• _DATA SHOWN_
*** Begin section ***

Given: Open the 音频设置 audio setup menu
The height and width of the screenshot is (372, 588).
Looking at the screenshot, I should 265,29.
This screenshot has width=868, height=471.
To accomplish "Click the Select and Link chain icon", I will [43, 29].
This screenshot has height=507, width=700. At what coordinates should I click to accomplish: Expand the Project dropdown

*** End section ***
*** Begin section ***

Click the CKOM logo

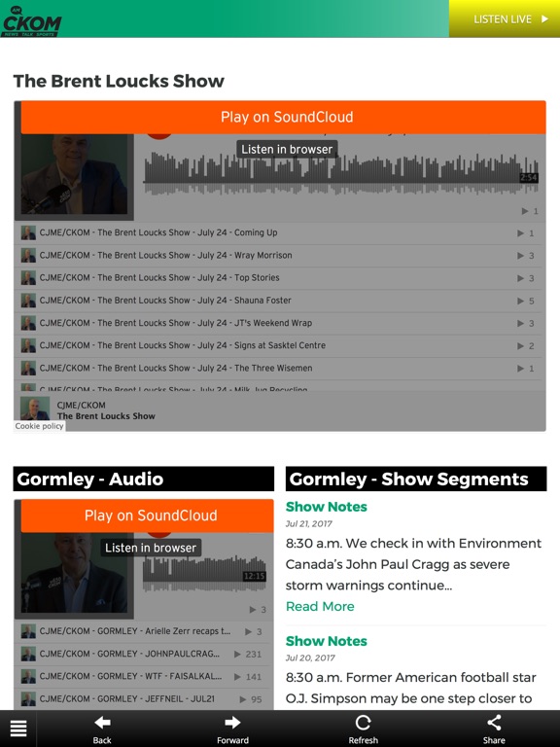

*** End section ***

• _ASSIGNED TASK_
Please return only the lines above, starting at the line that has "Given: Open the 音频设置 audio setup menu" and ending at the line that has "This screenshot has height=507, width=700.", keeping both and leaving each one unchanged.

• _PROBLEM SOLUTION_
Given: Open the 音频设置 audio setup menu
The height and width of the screenshot is (372, 588).
Looking at the screenshot, I should 265,29.
This screenshot has width=868, height=471.
To accomplish "Click the Select and Link chain icon", I will [43, 29].
This screenshot has height=507, width=700. At what coordinates should I click to accomplish: Expand the Project dropdown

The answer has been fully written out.